> **WORK REQUIRED**
Every entry that appears below is to be output exactly.
(TASK MATERIAL begins)
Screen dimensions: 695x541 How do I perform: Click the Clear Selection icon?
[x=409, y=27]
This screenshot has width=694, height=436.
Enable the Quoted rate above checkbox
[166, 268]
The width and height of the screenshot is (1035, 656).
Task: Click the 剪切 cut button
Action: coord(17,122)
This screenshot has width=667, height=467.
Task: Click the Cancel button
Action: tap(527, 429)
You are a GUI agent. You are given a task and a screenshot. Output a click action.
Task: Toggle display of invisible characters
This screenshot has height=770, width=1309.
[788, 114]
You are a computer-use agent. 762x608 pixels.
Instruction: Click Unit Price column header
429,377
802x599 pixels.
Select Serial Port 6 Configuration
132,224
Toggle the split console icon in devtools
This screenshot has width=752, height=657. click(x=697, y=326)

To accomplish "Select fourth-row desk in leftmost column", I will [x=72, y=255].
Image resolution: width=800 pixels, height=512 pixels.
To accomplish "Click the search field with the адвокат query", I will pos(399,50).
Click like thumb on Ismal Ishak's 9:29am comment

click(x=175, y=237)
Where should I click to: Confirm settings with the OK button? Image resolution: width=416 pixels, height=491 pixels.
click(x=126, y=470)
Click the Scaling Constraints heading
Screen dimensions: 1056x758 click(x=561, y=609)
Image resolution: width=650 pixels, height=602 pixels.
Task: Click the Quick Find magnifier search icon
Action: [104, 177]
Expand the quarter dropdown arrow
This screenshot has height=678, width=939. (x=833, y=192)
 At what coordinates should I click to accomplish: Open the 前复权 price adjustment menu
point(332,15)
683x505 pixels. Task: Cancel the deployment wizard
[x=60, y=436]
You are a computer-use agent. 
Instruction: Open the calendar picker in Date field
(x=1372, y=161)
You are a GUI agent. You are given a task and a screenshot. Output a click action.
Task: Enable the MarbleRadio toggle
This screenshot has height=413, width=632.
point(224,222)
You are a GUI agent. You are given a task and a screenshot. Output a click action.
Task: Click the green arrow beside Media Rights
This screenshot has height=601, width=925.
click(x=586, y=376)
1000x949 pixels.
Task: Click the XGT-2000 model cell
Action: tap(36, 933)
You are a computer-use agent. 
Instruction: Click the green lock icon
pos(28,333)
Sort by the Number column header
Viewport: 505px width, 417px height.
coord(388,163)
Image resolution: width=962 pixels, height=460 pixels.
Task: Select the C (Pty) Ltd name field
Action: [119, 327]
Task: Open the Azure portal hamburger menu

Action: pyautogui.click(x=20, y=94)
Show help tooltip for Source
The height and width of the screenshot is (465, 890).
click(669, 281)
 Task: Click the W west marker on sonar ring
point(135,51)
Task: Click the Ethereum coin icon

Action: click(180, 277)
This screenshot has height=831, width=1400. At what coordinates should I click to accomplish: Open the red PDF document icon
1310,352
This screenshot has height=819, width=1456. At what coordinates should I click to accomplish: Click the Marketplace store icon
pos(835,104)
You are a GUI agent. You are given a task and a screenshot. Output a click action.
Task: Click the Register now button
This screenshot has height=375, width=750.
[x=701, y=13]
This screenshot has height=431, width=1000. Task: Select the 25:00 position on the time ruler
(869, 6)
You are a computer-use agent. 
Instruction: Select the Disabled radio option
(TASK MATERIAL ends)
> **ANSWER TO THIS TASK**
Screen dimensions: 695x541 How do I perform: Click the Clear Selection icon?
[x=409, y=27]
This screenshot has width=694, height=436.
Enable the Quoted rate above checkbox
[166, 268]
The width and height of the screenshot is (1035, 656).
Task: Click the 剪切 cut button
Action: coord(17,122)
This screenshot has width=667, height=467.
Task: Click the Cancel button
Action: tap(527, 429)
You are a GUI agent. You are given a task and a screenshot. Output a click action.
Task: Toggle display of invisible characters
This screenshot has height=770, width=1309.
[788, 114]
You are a computer-use agent. 762x608 pixels.
Instruction: Click Unit Price column header
429,377
802x599 pixels.
Select Serial Port 6 Configuration
132,224
Toggle the split console icon in devtools
This screenshot has width=752, height=657. click(x=697, y=326)

To accomplish "Select fourth-row desk in leftmost column", I will [x=72, y=255].
Image resolution: width=800 pixels, height=512 pixels.
To accomplish "Click the search field with the адвокат query", I will pos(399,50).
Click like thumb on Ismal Ishak's 9:29am comment

click(x=175, y=237)
Where should I click to: Confirm settings with the OK button? Image resolution: width=416 pixels, height=491 pixels.
click(x=126, y=470)
Click the Scaling Constraints heading
Screen dimensions: 1056x758 click(x=561, y=609)
Image resolution: width=650 pixels, height=602 pixels.
Task: Click the Quick Find magnifier search icon
Action: [104, 177]
Expand the quarter dropdown arrow
This screenshot has height=678, width=939. (x=833, y=192)
 At what coordinates should I click to accomplish: Open the 前复权 price adjustment menu
point(332,15)
683x505 pixels. Task: Cancel the deployment wizard
[x=60, y=436]
You are a computer-use agent. 
Instruction: Open the calendar picker in Date field
(x=1372, y=161)
You are a GUI agent. You are given a task and a screenshot. Output a click action.
Task: Enable the MarbleRadio toggle
This screenshot has height=413, width=632.
point(224,222)
You are a GUI agent. You are given a task and a screenshot. Output a click action.
Task: Click the green arrow beside Media Rights
This screenshot has height=601, width=925.
click(x=586, y=376)
1000x949 pixels.
Task: Click the XGT-2000 model cell
Action: tap(36, 933)
You are a computer-use agent. 
Instruction: Click the green lock icon
pos(28,333)
Sort by the Number column header
Viewport: 505px width, 417px height.
coord(388,163)
Image resolution: width=962 pixels, height=460 pixels.
Task: Select the C (Pty) Ltd name field
Action: [119, 327]
Task: Open the Azure portal hamburger menu

Action: pyautogui.click(x=20, y=94)
Show help tooltip for Source
The height and width of the screenshot is (465, 890).
click(669, 281)
 Task: Click the W west marker on sonar ring
point(135,51)
Task: Click the Ethereum coin icon

Action: click(180, 277)
This screenshot has height=831, width=1400. At what coordinates should I click to accomplish: Open the red PDF document icon
1310,352
This screenshot has height=819, width=1456. At what coordinates should I click to accomplish: Click the Marketplace store icon
pos(835,104)
You are a GUI agent. You are given a task and a screenshot. Output a click action.
Task: Click the Register now button
This screenshot has height=375, width=750.
[x=701, y=13]
This screenshot has height=431, width=1000. Task: Select the 25:00 position on the time ruler
(869, 6)
You are a computer-use agent. 
Instruction: Select the Disabled radio option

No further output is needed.